Il punto focale di questa analisi sono proprio i nomi delle squadre che militano nella Chinese Super League, altri non sono quelli delle aziende proprietarie: il Guangzhou Evergrande è una società immobiliare del Canton, una delle regioni più ricche e prolifiche della Cina meridionale, il Shanghai SIPG (fino al 2014 Shanghai South East Asia) è una società portuale, nonché il più grande attracco per navi mercantili di tutto il continente. Un fenomeno molto simile a quello del Basket, con l’unica differenza che quest’ultimo ha una identità e una tradizione decennale in Europa. Immaginatevi fra dieci anni un derby di Milano nel quale si affrontano Finvest e Pirelli, con i tifosi che inneggiano alle due aziende (e magari alla qualità degli pneumatici) esponendone il simbolo di modo che sia ben visibile agli occhi delle telecamere e dal pubblico da casa. Non vi sarebbe tradizione in tutto questo, ma solo un marchio da importare ed è ciò che sta succedendo a occidente con la progressiva colonizzazione calcistica, prima da parte degli emiri qatarioti, per poi spostarsi verso l’estremo oriente: Cina, Hong Kong, Thailandia.

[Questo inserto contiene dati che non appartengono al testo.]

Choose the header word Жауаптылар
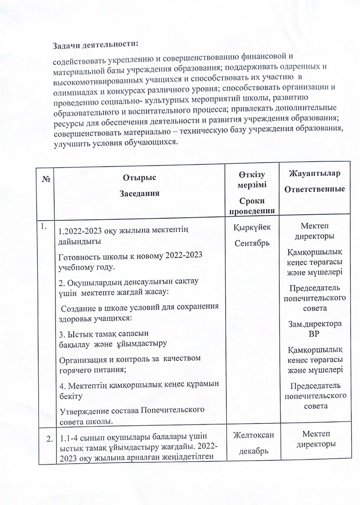click(x=315, y=174)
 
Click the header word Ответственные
click(x=315, y=190)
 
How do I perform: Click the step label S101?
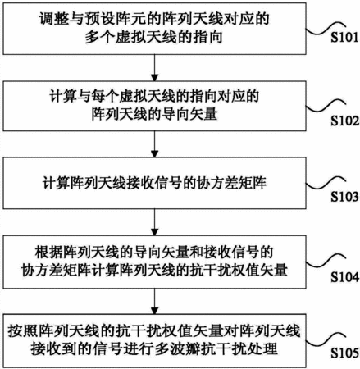point(344,37)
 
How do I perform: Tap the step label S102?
point(345,121)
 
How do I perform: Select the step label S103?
point(344,197)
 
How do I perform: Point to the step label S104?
point(345,277)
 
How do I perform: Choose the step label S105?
point(345,353)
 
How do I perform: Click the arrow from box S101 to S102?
point(155,68)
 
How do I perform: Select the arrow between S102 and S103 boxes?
point(155,144)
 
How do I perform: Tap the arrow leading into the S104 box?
point(155,222)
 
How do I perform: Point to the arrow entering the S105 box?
point(155,301)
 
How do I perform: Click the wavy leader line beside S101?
point(324,28)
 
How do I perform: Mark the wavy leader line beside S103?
point(326,183)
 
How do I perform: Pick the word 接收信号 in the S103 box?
point(154,183)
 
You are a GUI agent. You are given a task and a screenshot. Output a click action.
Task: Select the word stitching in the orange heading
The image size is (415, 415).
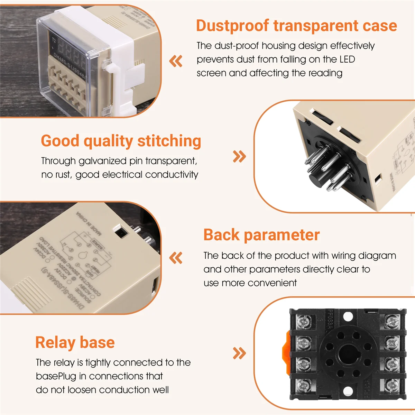click(169, 141)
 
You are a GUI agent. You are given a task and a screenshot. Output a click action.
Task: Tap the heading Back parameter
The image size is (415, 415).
click(261, 235)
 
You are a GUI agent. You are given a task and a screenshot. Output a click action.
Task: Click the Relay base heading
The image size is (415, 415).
click(75, 342)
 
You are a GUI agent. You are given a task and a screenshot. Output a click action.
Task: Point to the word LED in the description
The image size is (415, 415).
click(347, 59)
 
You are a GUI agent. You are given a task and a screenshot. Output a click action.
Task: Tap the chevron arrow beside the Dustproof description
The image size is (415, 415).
click(176, 61)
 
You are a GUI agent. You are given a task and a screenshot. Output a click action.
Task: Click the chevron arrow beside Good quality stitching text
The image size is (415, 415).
click(239, 156)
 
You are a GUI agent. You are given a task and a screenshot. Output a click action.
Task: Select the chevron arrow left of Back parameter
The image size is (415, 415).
click(176, 258)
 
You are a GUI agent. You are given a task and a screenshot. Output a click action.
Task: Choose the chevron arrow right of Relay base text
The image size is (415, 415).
click(239, 353)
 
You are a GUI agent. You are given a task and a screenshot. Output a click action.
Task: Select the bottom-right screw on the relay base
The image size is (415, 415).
click(391, 385)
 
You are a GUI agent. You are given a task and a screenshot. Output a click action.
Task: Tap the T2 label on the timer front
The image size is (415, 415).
click(54, 40)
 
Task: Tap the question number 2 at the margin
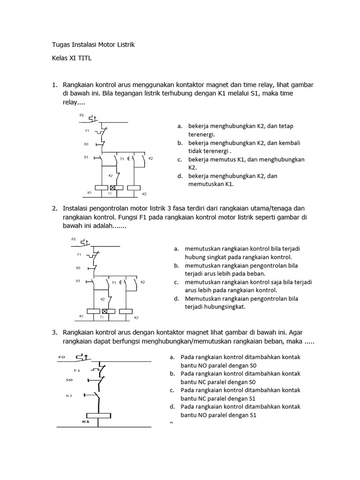tap(54, 208)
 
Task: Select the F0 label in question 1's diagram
tap(81, 115)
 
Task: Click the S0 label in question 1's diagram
tap(86, 144)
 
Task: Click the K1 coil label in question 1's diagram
tap(89, 193)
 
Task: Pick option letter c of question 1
tap(179, 159)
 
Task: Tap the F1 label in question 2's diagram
tap(79, 255)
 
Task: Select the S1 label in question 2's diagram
tap(78, 281)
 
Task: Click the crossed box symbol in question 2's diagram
tap(105, 311)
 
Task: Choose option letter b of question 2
tap(176, 265)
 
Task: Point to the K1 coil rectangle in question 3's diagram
tap(98, 415)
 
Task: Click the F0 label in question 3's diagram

Lo stesso fenomeno di perdita di tradizione e identità culturale lo si riscontra anche al di fuori dello sport, può certamente stonare tale definizione per la Cina, con ogni probabilità tale scenario sarà la forma definitiva di un processo tutt’ora in atto di “Seconda Rivoluzione Culturale”. Per il momento è più appropriato parlare di un paese senza memoria storica a discapito di una cultura millenaria fatta di dinastie e grandi personalità da Confucio a Gengis Khan, per citare i più famosi.

La Rivoluzione culturale voluta da Mao negli anni ’60 a seguito del fallimento del Grande Balzo in avanti, ha causato notevoli stravolgimenti. Questa imponeva di dimenticare, sradicare il passato attraverso la sua distruzione perché di tipo feudale e quindi non rispettava i dettami del comunismo. Il distacco dalla teoria del confucianesimo è netto, L’opera di Mao per struttura è molto simile a quelle del filosofo: anche esse contengono massime e brevi dialoghi, ma le similitudini si fermano qui, perché il Grande Timoniere nella sua personale bibbia non richiama la figura del vecchio filosofo, quindi tutta la tradizione sorta da quel pensiero. Il libretto Rosso si basa su una teoria prettamente marxista.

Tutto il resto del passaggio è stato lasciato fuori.